Planet Earth will survive in one form or another, no matter what damage we humans inflict on it. The question is, will we survive with it?
This might sound like flakes on a cake, but its another example of what CAN BE DONE and IS BEING DONE around the world by homo sapiens sapiens fed up with babbling bobbleheadded BS.
Just think about the entire sphere and ripple effects from this.
Hold the Indigenous Peoples EVERYWHERE always in your heart and mind and make whatever contribution, no matter how small, to their - which is increasingly undeniably the well being of all creation. Many of these cultures are still walking encyclopedias needed more than ever. Just ask the pharmaceutical companies.
I’ll part company with Ronnie Cummins on the notion that the future survival of humans is important.
In fact, I pretty much view human extinction as a good thing.
Me too! And for all those who insist on saving everything for the kids and grand kids- well there you go- populating then they swear that they are environmentalists. Glad I never had two legged kids.
Thanks, Ronnie, for all that you’ve done for so long. Keep it up! Many of us are on the same page.
As someone who has been gardening and raising backyard chickens for decades I have been connected with other who are engaged in the same practices. Now living in an rural area inhospitable to gardens, I am delighted that this little town has begun a community garden one year ago. Being there at the first meeting it has been wonderful to see this develop. During the meetings I was baffled by the total lack of understanding of some of the people but of course education is one mission of community gardens. The healthy trend to grow what your eat is spreading if it can happen here.

» **TASK SET**
a. According to the comment thread, when did the little town begin its community garden?
b. Rewrite the comment thread from "In fact, I pretty" up to and including "two legged kids.", putting "conservationists" in place of "environmentalists".
The items that follow have no connection to the comment thread.

» **DATA TO EXAMINE**
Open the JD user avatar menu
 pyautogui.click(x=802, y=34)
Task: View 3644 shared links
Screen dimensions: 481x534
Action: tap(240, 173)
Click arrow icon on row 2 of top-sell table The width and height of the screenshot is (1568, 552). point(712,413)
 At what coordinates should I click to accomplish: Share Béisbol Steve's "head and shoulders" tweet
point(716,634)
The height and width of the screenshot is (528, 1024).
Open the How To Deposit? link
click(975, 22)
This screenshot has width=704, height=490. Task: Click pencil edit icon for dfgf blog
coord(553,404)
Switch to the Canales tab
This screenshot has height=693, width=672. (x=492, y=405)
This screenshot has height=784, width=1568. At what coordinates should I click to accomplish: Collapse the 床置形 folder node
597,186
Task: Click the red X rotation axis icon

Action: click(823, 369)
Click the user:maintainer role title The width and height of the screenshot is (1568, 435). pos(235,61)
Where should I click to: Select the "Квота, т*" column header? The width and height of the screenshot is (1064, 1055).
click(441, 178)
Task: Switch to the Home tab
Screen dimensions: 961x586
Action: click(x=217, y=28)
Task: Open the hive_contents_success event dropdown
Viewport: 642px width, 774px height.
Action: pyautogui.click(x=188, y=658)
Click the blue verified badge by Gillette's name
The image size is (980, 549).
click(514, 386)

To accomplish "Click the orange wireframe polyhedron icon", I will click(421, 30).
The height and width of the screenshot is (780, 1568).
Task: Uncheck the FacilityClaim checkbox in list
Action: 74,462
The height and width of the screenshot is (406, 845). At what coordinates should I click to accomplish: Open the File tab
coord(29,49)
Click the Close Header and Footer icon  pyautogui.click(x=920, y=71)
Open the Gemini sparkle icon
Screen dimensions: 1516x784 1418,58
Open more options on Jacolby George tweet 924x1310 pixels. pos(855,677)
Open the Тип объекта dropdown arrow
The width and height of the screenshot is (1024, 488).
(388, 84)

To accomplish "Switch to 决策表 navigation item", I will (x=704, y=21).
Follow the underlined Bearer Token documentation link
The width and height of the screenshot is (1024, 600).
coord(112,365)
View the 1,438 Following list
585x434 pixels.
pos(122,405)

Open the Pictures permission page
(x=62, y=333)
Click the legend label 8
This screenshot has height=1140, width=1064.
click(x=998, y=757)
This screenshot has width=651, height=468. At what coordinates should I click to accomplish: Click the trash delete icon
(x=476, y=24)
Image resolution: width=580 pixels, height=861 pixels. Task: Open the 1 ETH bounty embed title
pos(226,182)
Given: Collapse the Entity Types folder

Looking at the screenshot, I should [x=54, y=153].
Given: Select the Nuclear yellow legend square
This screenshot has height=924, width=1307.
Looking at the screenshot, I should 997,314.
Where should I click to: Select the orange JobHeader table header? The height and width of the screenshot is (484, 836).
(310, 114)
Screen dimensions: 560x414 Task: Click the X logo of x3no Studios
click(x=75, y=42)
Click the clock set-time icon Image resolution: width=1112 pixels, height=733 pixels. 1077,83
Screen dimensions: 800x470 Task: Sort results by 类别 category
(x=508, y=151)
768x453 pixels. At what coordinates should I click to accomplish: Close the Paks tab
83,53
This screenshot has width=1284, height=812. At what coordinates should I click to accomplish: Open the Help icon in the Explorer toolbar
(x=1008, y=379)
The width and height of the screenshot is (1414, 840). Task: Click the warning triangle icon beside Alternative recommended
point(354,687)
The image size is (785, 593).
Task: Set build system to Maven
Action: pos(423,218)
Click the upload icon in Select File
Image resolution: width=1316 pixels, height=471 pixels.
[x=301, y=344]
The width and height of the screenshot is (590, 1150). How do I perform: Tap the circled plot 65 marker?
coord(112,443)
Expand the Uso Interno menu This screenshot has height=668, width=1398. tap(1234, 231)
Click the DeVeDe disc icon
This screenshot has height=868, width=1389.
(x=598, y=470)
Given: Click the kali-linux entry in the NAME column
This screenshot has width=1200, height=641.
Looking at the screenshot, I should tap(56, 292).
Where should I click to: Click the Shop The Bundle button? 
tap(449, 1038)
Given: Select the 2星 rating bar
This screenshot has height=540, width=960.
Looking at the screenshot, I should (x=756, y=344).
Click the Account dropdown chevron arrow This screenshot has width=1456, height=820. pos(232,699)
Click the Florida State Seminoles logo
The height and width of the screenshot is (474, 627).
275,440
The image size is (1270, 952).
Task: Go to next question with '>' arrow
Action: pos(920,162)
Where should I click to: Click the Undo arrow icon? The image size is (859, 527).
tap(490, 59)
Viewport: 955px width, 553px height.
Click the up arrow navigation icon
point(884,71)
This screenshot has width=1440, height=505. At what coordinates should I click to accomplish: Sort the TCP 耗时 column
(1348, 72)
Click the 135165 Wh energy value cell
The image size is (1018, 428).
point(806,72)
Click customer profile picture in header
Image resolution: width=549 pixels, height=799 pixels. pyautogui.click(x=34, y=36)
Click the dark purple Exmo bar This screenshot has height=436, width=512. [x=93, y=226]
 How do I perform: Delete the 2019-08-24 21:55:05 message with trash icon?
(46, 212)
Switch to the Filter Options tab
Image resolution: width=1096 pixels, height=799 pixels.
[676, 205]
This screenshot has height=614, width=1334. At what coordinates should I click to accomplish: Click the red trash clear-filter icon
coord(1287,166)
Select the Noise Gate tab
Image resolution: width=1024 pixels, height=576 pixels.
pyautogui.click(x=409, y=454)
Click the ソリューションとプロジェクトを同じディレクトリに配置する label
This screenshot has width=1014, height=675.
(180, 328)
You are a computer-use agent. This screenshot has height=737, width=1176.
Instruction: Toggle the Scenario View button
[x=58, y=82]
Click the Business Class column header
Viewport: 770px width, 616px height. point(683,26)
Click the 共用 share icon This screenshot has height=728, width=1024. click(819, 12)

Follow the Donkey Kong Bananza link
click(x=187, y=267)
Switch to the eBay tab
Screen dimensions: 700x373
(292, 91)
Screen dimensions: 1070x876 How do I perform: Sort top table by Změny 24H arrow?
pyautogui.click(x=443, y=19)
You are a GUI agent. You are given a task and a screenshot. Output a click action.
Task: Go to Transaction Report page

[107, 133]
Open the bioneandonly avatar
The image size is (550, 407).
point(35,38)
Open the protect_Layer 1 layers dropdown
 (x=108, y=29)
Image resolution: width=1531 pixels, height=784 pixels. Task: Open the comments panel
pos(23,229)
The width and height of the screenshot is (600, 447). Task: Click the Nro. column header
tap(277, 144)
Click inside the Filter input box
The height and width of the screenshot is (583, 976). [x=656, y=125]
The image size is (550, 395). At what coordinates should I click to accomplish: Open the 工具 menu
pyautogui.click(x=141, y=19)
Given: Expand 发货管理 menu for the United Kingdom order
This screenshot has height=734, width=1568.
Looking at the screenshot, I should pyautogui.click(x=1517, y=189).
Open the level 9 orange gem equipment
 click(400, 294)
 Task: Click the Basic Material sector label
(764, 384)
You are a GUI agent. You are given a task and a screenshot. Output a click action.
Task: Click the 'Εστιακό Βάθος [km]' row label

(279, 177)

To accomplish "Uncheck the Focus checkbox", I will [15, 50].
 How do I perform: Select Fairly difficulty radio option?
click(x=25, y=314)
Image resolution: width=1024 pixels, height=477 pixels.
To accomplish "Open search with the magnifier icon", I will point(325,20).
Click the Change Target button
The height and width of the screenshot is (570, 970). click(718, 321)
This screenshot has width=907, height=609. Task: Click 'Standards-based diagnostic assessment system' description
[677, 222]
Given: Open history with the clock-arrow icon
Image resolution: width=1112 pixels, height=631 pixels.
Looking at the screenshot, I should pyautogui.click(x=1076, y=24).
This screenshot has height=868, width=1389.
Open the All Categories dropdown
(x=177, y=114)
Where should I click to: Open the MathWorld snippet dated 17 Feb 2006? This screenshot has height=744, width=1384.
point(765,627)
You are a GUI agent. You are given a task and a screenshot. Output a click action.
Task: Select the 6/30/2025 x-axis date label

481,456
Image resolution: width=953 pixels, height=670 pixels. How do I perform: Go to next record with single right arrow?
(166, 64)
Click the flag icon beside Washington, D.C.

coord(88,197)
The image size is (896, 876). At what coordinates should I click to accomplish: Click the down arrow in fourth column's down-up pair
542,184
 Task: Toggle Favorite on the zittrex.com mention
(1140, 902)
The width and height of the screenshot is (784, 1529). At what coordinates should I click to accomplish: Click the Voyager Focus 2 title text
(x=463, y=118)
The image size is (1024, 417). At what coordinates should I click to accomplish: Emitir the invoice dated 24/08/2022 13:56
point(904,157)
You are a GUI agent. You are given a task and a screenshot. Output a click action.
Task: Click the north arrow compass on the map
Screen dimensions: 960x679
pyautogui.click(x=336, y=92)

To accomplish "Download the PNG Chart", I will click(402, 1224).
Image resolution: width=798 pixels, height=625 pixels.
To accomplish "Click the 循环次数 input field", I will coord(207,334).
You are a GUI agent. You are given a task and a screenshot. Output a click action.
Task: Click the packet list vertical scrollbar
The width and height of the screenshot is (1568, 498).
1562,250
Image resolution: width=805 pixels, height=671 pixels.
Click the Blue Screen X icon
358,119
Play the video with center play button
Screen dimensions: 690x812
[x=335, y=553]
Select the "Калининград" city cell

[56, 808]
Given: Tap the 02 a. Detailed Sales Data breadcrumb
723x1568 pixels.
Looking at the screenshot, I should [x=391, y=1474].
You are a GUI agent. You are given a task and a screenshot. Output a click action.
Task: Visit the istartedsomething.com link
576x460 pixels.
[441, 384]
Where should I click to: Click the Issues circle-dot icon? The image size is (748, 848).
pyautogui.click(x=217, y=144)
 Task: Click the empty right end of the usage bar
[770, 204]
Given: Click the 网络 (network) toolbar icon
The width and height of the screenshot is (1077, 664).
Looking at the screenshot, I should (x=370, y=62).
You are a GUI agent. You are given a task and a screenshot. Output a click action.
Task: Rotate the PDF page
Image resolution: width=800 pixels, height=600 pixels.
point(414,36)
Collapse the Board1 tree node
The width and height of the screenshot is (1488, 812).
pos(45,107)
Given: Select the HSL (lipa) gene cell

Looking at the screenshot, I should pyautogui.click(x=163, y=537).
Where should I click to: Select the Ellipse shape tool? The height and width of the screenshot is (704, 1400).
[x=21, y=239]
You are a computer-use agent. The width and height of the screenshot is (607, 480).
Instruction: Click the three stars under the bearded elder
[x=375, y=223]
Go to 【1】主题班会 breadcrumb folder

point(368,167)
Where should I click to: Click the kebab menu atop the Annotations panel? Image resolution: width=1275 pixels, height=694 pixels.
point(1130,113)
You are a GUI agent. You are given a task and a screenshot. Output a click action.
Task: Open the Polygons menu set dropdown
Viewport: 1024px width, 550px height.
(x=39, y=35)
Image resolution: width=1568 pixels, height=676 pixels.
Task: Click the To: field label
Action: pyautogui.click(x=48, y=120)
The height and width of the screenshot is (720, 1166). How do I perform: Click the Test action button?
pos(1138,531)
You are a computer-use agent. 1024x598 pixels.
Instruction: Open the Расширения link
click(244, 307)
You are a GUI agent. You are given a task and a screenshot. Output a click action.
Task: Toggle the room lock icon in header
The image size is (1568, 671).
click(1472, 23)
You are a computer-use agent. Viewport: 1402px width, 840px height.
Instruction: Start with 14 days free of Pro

» **TASK-BY-TASK SOLUTIONS**
a. The town began its community garden one year ago.

b.
In fact, I pretty much view human extinction as a good thing.
Me too! And for all those who insist on saving everything for the kids and grand kids- well there you go- populating then they swear that they are conservationists. Glad I never had two legged kids.